During the summer break, news around the real estate market died down a little, but that doesn't mean the market has died. In fact, across Wanaka, we've seen an increase in listings, indicating that some home owners decided to realise property gains before the market turns. With an -11% drop in median houses prices in Wanaka in December, they may have been right, though whether this is the start of a downturn or a seasonal blip is now the key question. Renowned economist Tony Alexander neatly summarised the forces for a continuing price growth vs those potentially driving a decline as follows:

Drivers of further Price GROWTH:

  • Construction costs - increasing due to labour and supply constraints.

  • Inflation - making property a 'safe haven' and servicing mortgages 'cheaper'.

  • Perceived job security - even if artificially propped up through government spending.

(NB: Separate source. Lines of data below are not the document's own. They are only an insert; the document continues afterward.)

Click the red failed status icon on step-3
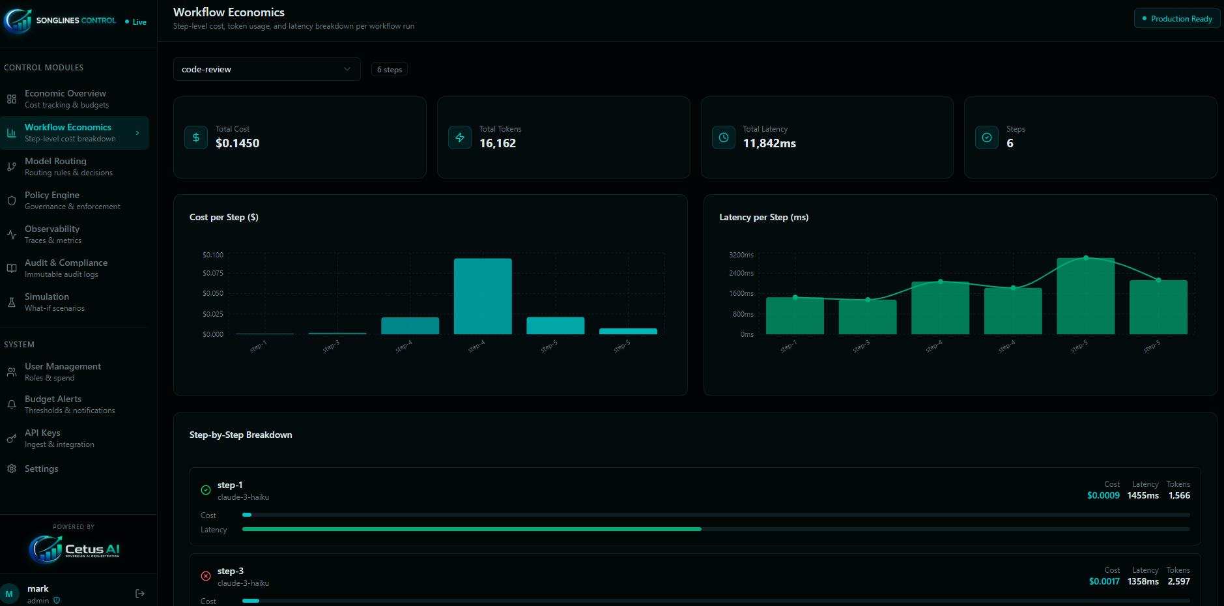This screenshot has height=606, width=1224. pyautogui.click(x=206, y=576)
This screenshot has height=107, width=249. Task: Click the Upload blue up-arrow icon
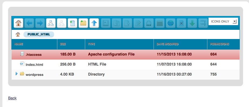(94, 23)
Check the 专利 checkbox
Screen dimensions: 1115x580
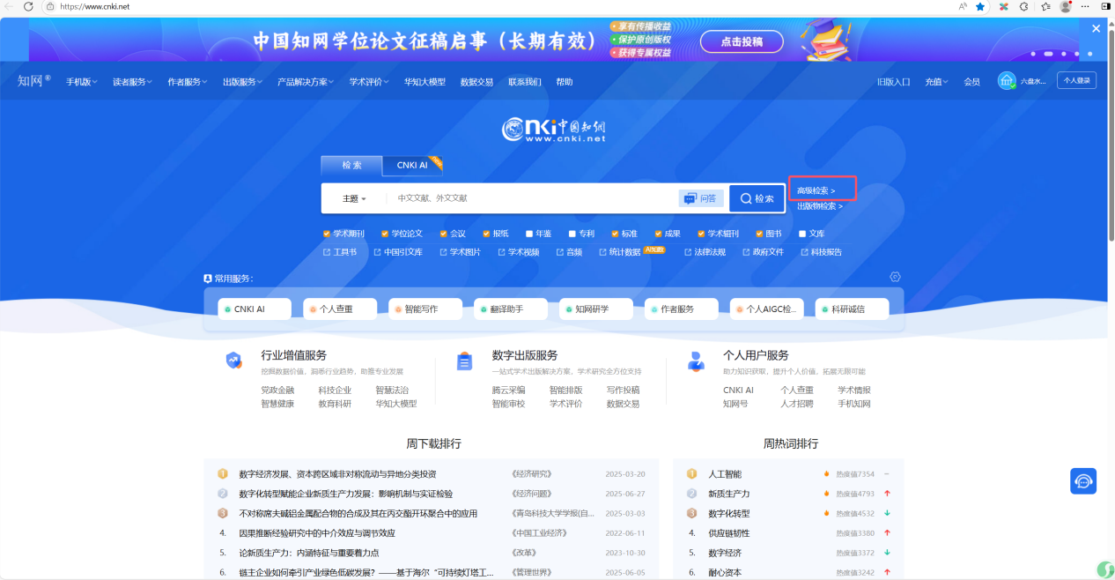pos(572,234)

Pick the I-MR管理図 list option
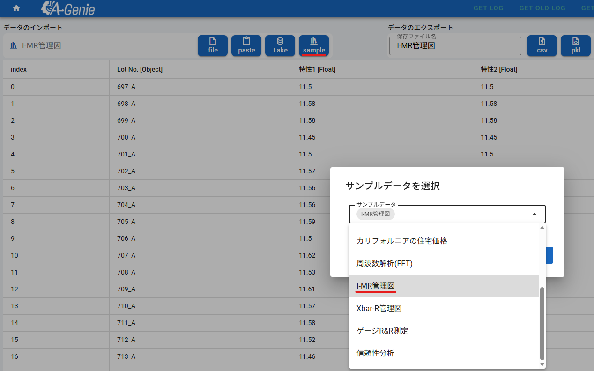(376, 286)
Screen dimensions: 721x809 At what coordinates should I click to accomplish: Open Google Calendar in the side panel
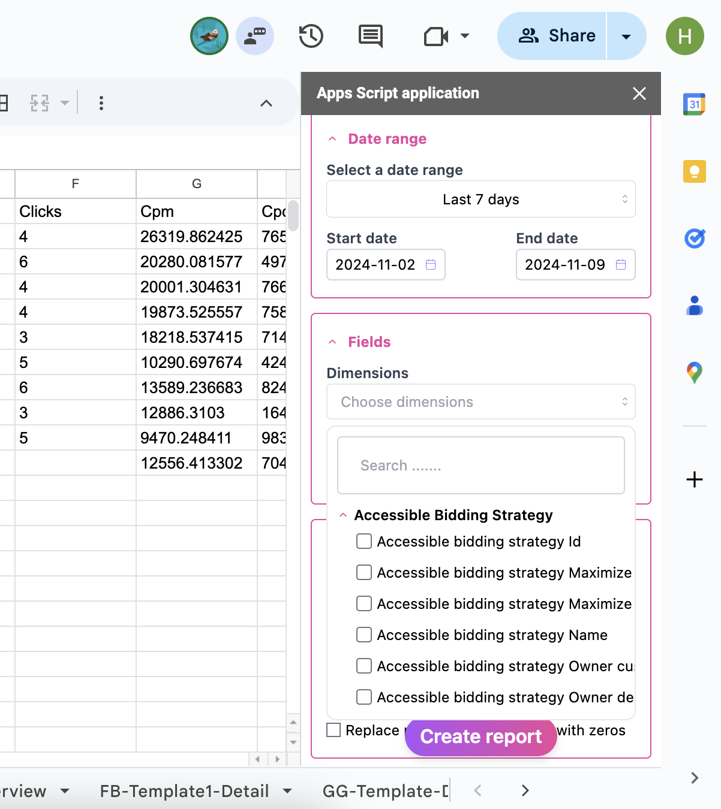click(x=694, y=104)
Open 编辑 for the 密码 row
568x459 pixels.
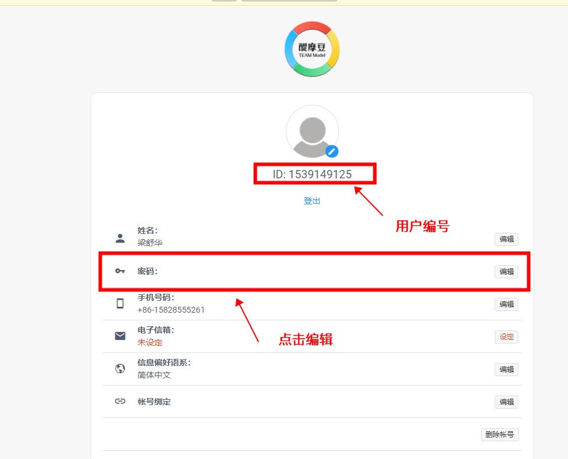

  • Perceived wealth - households feeling wealthy, even if their $ is tied up in their home.

  • Migration - from metropolitan centres to the countryside (incl Wanaka)

Drivers of Price DECLINE:

  • Interest rates -increases in mortgages, making high prices less affordable; in term deposit rates, making alternative investments to property safer and more lucrative.

  • Fewer expat returns - as life goes back to normal abroad, expat Kiwis stay away.

  • Housing supply - increasing given an easing of property development restrictions.

  • Borders re-opening = resumption of travel = spare money being spent elsewhere

  • Tightened bank lending - from higher LVRs (loan-to-value ratio) and lower DTI (debt to income ratio), to banks examining every detail of potential borrower's lifestyles

At the end of the day, we all know that a party can't last forever, so an eventual decline would be logical. The main counterargument is history ... none of the past forecasts of sustained declines ever materialised!